> [About this task]: In the entries below, copy only the lines from the one that contains "The image size is (343, 257)." through the last line, exactly, and omit any pictures.

*** Opening Supplied records ***

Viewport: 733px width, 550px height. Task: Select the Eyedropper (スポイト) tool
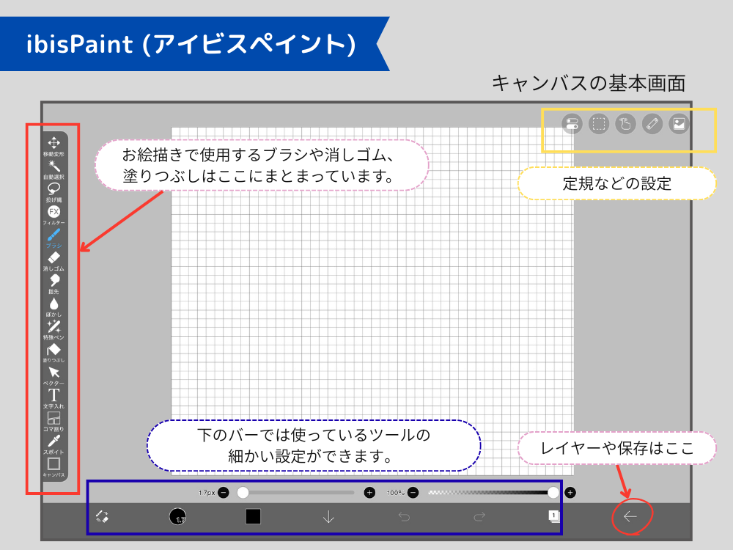pos(54,441)
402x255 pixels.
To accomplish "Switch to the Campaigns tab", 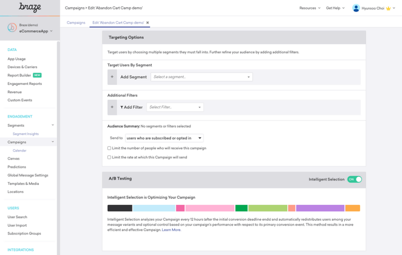I will click(x=76, y=22).
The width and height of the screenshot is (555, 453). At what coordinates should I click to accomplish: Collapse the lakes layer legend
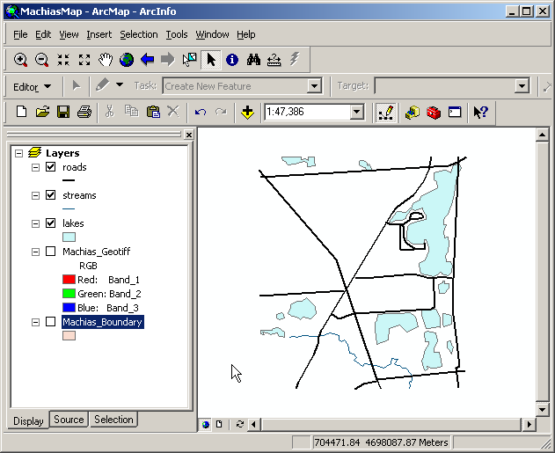(35, 223)
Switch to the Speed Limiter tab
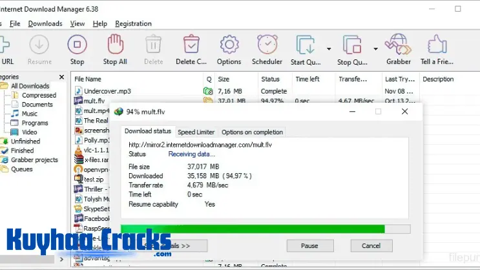The width and height of the screenshot is (480, 270). pyautogui.click(x=196, y=132)
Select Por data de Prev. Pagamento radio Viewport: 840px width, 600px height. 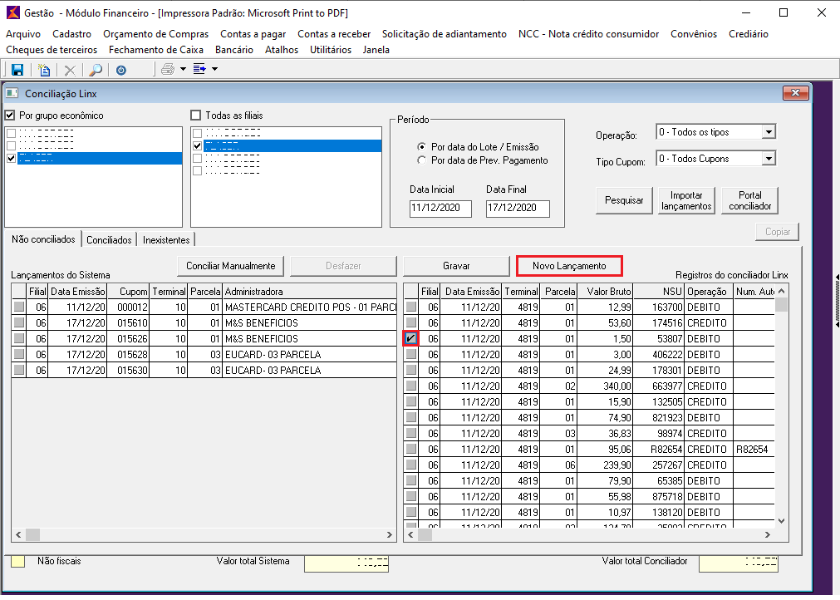tap(422, 160)
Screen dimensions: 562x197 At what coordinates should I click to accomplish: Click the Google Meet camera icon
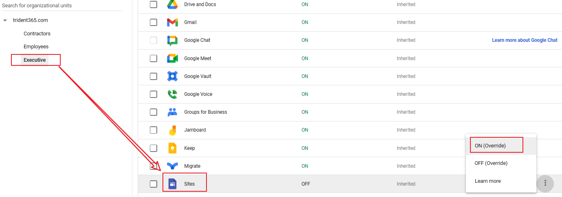(172, 58)
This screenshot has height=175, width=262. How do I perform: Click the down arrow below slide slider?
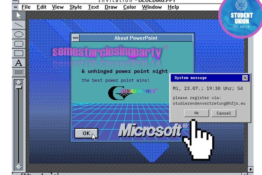(19, 167)
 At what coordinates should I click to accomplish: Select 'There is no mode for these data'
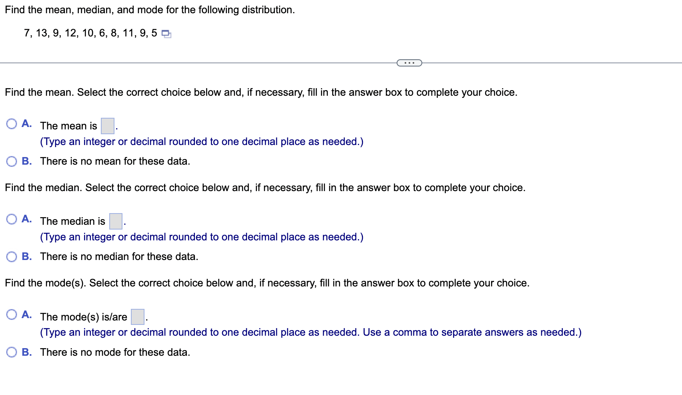tap(11, 352)
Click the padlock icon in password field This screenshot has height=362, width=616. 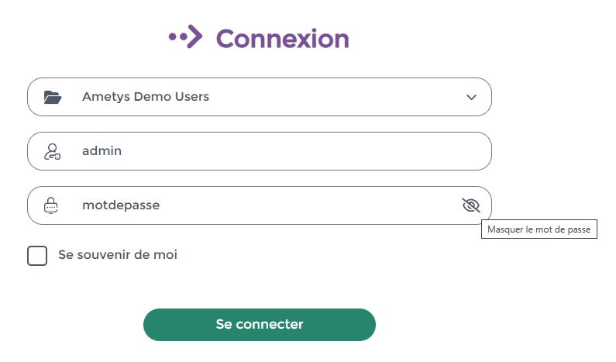50,205
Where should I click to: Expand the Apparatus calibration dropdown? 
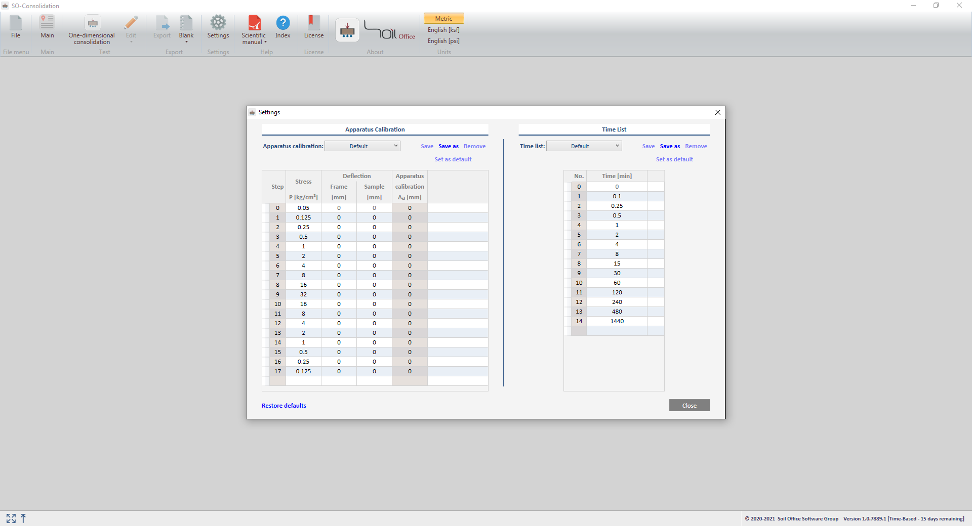(x=362, y=146)
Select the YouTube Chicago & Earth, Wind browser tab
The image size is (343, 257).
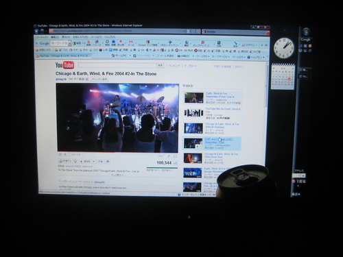[64, 56]
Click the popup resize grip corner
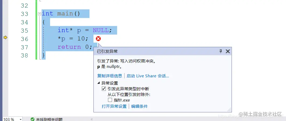286x121 pixels. coord(229,110)
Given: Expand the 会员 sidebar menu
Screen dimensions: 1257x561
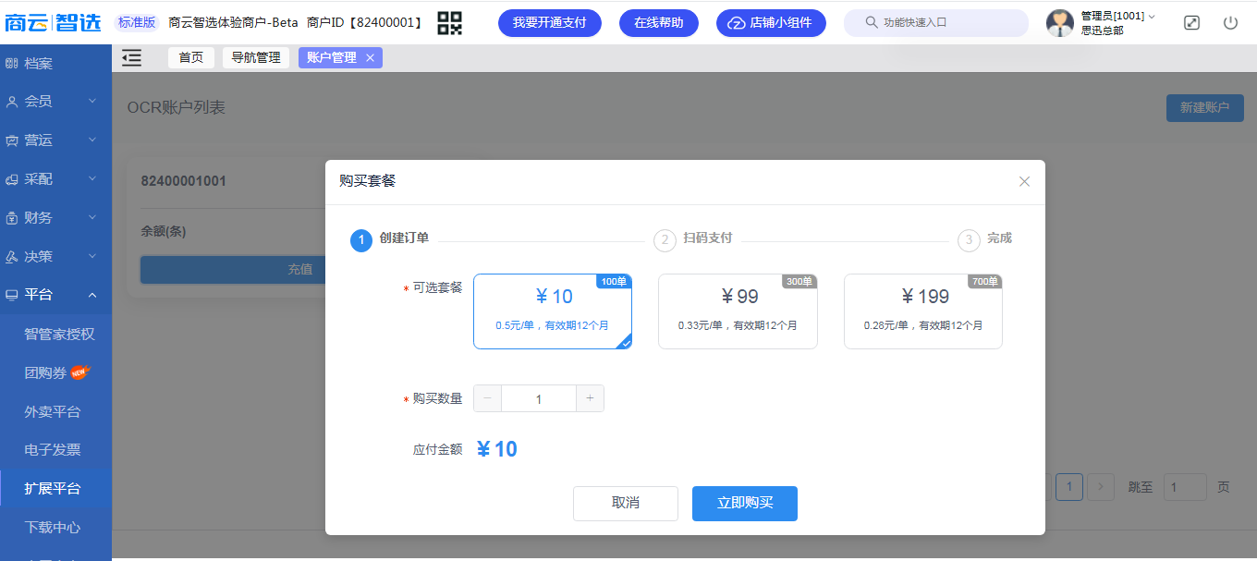Looking at the screenshot, I should (55, 102).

*** Closing Supplied records ***

> [Output]:
The image size is (343, 257).
[64, 56]
Click the popup resize grip corner
286x121 pixels. coord(229,110)
Given: Expand the 会员 sidebar menu
Screen dimensions: 1257x561
Looking at the screenshot, I should (55, 102).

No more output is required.